**TASK BRIEF**
Could you put every line of the rows below into a numbered list, skipping blank lines and leaving the pictures out?

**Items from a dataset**
----

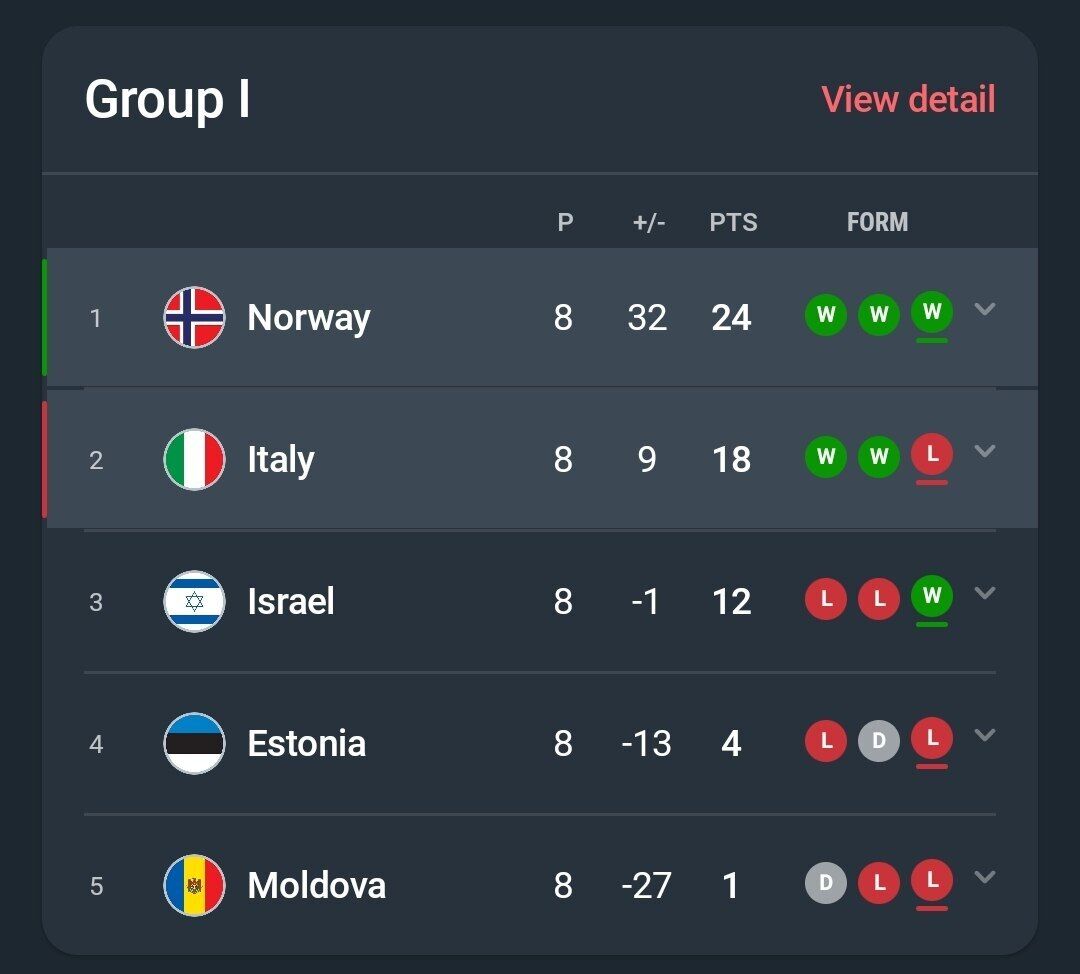Click Estonia's grey draw form badge
This screenshot has width=1080, height=974.
[879, 742]
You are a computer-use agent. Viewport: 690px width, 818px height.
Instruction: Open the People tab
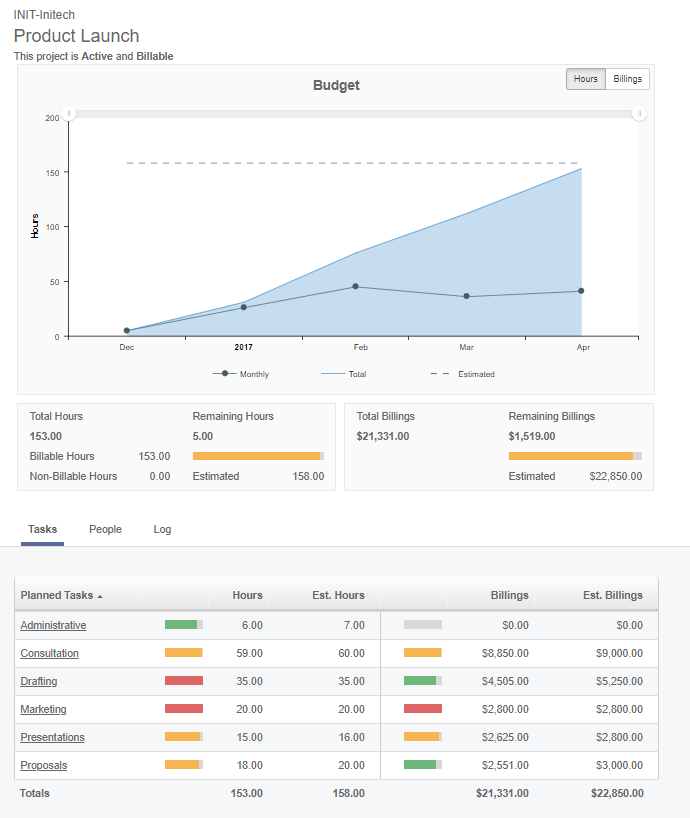point(105,529)
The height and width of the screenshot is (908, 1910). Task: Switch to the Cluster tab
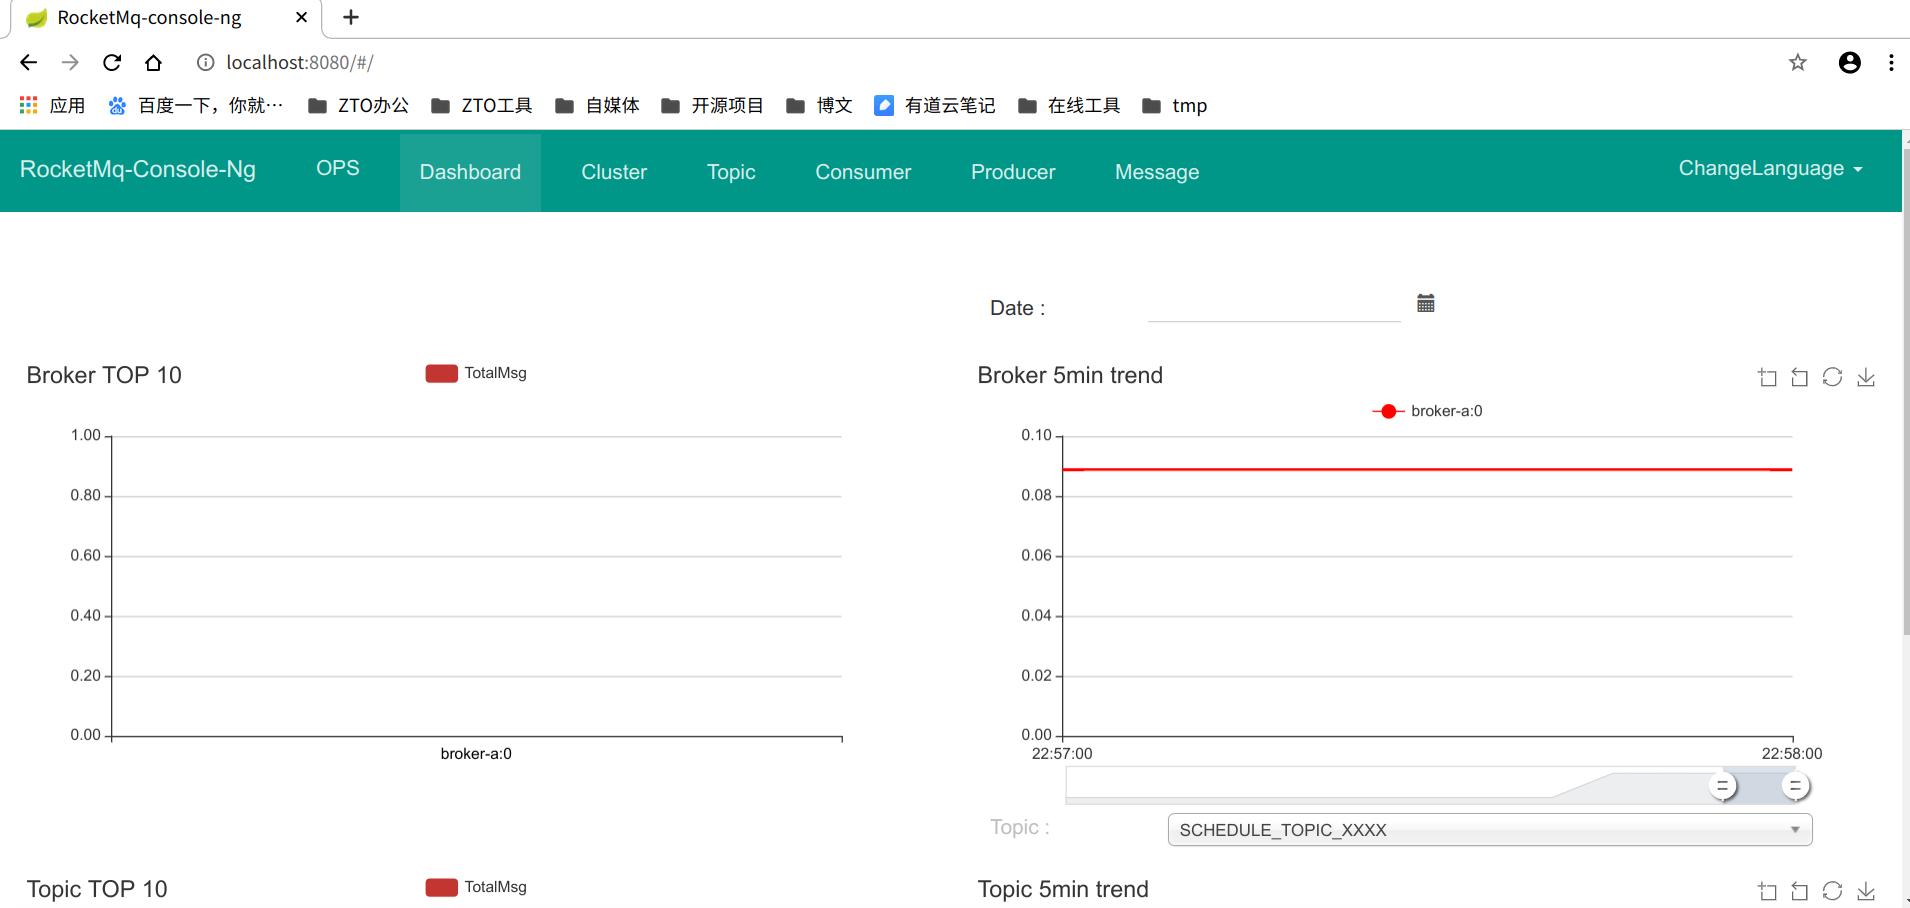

----

**EXERCISE SOLUTION**
1. Click Estonia's grey draw form badge
2. This screenshot has width=1080, height=974.
3. [879, 742]
4. You are a computer-use agent. Viewport: 690px width, 818px height.
5. Instruction: Open the People tab
6. point(105,529)
7. The height and width of the screenshot is (908, 1910). Task: Switch to the Cluster tab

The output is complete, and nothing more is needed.